Sales tax holiday starts today, but then what?
Joyce Smith / The Kansas City Star
Retailers have been rushing out their back-to-school promotions since early in the summer.
So far, it’s been working.
On Thursday, major retailers released July sales figures and many companies, including Costco Wholesale Corp., Limited Brands, Target and Wet Seal, reported better-than-expected sales.

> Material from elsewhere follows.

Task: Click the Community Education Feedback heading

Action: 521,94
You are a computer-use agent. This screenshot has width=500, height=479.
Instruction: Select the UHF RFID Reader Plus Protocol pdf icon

Today’s start of the tax-free holiday in Missouri — which exempts taxes on certain apparel, school supplies and electronics for all consumers — should continue that momentum.
But then what?
The consensus among retail experts is that August’s report card won’t look so rosy.
Perhaps because of higher gas prices, big energy bills this summer and ongoing worries over the economy, many consumers are putting off their back-to-school shopping until after school starts, or even later, maybe even into December’s holiday season.
“People are feeling very reticent about spending. The debacle in Washington was just one aspect of it, this sort of general concern that things are not going to get much better any time soon,” said Wendy Liebmann, chief executive officer of WSL/Strategic Retail, New York-based retail consultants.
Liebmann said back-to-school shopping, which traditionally runs from mid-July through Labor Day, will be a “tough season” for many retailers. The average consumer, she added, will be “very focused on buying what they need and not necessarily what they want.”
Back-to-school shopping has gone far beyond jeans and crayons to become the second-biggest buying season of the year after the Christmas holiday. Consumers are expected to spend $68.8 billion this year, though well below the $462 billion spent during the holidays in 2010.
Retail experts are generally forecasting a flat sales season and lower profits because of heavy discounting. The National Retail Federation expects families to spend an average of $603.63 this season, down barely from 2010’s $606.40.
Back-to-school shoppers on the Country Club Plaza had varying price points this week. Some were looking for bargains on khakis for school uniforms but then splurging on Sperry Topsider shoes to spruce up those standardized outfits.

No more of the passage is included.